Please revise the rows starting at the line containing "You are a GUI" and ending at the line containing "tap(127, 94)" by replacing "golden" with "gilded", then give back only those lines with everything else unchanged.

Supplied material:
+ + +

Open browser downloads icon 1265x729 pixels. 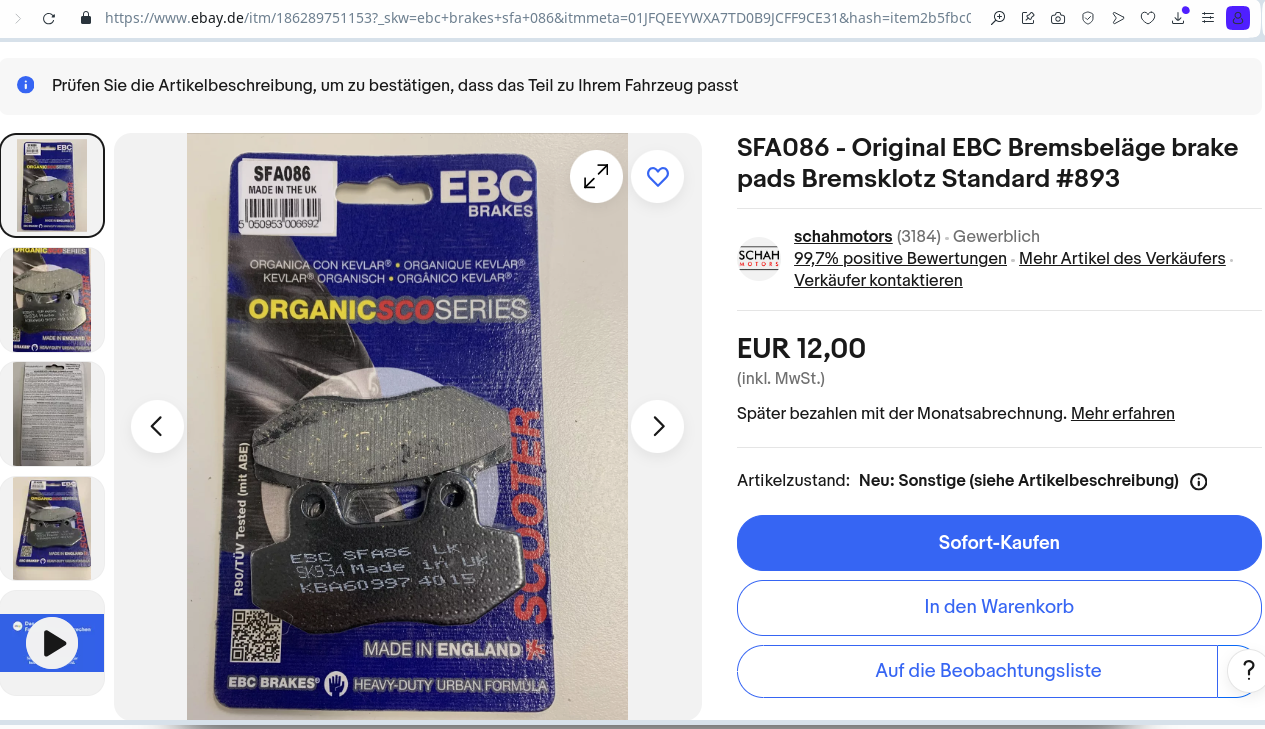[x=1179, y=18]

+ + +

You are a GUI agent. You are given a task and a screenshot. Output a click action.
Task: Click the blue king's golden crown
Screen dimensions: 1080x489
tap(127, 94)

+ + +

Exercise result:
You are a GUI agent. You are given a task and a screenshot. Output a click action.
Task: Click the blue king's gilded crown
Screen dimensions: 1080x489
tap(127, 94)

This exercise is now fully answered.